Dirk Riehle's Industry and Research Publications

The Parser That Cracked The MediaWiki Code

I am happy to announce that we finally open sourced the Sweble Wikitext parser. You can find the announcement on my research group’s blog or directly on the Sweble project site. This is the work of Hannes Dohrn, my first Ph.D. student, who I hired in 2009 to implement a Wikitext parser.

So what about this “cracking the MediaWiki code”?

Wikipedia aims to bring the (encyclopedic) knowledge of the world to all of us, for free. While already ten years old, the Wikipedia community is just getting started, and we have barely seen the tip of the iceberg, there is so much more to come. All that wonderful content is being written by volunteers using a (seemingly) simple language called Wikitext (the stuff you type in once you click on edit). Until today, Wikitext had been poorly defined.

There was no grammar, no defined processing rules, and no defined output like a DOM tree based on a well defined document object model. This is to say, the content of Wikipedia is stored in a format that is not an open standard.
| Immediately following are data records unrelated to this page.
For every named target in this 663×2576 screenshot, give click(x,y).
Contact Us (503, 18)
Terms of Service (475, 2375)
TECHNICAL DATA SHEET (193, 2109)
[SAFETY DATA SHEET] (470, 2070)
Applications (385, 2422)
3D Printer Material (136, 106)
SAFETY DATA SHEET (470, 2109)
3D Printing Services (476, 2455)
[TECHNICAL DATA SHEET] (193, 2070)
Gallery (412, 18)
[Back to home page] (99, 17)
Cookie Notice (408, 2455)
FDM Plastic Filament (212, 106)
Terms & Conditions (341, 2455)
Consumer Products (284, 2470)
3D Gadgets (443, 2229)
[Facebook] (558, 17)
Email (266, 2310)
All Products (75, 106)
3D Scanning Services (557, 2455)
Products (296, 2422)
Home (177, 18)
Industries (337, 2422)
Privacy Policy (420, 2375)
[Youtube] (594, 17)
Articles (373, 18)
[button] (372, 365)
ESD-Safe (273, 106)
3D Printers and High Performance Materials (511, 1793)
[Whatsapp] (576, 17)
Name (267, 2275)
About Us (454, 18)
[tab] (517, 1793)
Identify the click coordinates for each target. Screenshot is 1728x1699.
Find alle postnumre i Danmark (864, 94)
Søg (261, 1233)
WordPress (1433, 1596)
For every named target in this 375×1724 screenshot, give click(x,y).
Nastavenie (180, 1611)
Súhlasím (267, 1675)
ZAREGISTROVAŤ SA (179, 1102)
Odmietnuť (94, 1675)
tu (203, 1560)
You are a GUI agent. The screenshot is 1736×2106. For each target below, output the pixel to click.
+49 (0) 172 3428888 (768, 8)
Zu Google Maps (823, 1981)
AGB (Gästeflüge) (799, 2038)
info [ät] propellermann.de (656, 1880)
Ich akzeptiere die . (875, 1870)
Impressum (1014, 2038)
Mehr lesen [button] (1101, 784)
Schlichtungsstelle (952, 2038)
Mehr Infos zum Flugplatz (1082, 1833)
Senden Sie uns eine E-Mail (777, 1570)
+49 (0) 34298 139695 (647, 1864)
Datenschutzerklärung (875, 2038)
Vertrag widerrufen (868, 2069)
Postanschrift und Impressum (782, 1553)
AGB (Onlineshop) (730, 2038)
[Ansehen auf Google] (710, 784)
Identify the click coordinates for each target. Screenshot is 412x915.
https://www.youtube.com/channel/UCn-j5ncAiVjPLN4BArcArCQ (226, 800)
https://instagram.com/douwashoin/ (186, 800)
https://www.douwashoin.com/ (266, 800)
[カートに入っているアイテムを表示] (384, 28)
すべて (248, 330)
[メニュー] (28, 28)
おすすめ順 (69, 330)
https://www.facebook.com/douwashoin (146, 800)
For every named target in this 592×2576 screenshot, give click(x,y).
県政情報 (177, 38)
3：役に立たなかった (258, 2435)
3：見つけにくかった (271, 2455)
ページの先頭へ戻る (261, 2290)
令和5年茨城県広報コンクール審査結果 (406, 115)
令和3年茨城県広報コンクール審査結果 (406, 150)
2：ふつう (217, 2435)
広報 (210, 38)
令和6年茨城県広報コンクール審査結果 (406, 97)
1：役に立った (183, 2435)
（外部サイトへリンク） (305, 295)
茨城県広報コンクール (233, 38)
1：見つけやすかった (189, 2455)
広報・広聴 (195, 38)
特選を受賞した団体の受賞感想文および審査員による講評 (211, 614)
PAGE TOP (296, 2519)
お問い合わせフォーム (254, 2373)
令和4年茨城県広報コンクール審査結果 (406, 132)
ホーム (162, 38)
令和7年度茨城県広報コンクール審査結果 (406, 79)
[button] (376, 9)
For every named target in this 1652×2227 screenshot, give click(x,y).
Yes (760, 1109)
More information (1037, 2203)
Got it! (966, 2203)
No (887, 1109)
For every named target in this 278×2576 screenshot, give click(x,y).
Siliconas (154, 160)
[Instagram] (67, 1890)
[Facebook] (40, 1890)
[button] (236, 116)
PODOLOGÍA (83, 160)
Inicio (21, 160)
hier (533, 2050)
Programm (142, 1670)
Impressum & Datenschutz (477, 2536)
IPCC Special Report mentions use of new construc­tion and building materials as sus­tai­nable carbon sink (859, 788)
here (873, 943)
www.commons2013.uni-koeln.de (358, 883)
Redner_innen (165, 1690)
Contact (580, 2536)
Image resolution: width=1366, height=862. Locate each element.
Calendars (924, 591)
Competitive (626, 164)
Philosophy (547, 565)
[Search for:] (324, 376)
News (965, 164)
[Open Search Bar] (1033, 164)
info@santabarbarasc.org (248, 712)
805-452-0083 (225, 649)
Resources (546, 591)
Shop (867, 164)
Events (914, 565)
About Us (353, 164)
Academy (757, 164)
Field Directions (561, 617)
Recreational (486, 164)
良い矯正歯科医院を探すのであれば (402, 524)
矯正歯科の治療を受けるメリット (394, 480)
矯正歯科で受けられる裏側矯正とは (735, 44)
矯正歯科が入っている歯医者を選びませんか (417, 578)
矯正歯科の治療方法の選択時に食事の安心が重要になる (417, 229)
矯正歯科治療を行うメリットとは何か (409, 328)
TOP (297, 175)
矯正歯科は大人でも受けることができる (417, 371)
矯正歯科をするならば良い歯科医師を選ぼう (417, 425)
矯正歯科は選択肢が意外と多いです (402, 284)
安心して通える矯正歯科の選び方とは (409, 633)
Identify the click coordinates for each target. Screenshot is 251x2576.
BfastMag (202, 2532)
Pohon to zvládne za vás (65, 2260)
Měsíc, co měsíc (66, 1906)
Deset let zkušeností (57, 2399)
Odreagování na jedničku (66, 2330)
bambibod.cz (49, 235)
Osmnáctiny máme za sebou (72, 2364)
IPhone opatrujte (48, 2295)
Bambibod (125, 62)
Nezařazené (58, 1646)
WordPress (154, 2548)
The format is defined by 5000 lines of php code (the parse function of MediaWiki). That code may be open source, but it is incomprehensible to most. That’s why there are 30+ failed attempts at writing alternative parsers. That’s why a respected long-time community member asked in exasperation: Can anyone really edit Wikipedia?

The common answer given is to hide the complexity of Wikitext behind a visual editor, but that is not an answer. It doesn’t work: A visual editor, like any other algorithm that wants to work with Wikipedia content, needs a well-understood specification of the language that content is written in. This is where the Sweble parser comes in. Following well-understood computer science best practices, it uses a well-defined grammar that a parser generator uses to create a parser. It uses well-understood object-oriented design patterns (the Visitor pattern, prominently) to build a processing pipeline that transforms source Wikitext into whatever the desired output format is. And most importantly, it defines an abstract syntax tree (AST), document object model (DOM) tree soon, and works off that tree. We have come a long way from 5000 lines of php code.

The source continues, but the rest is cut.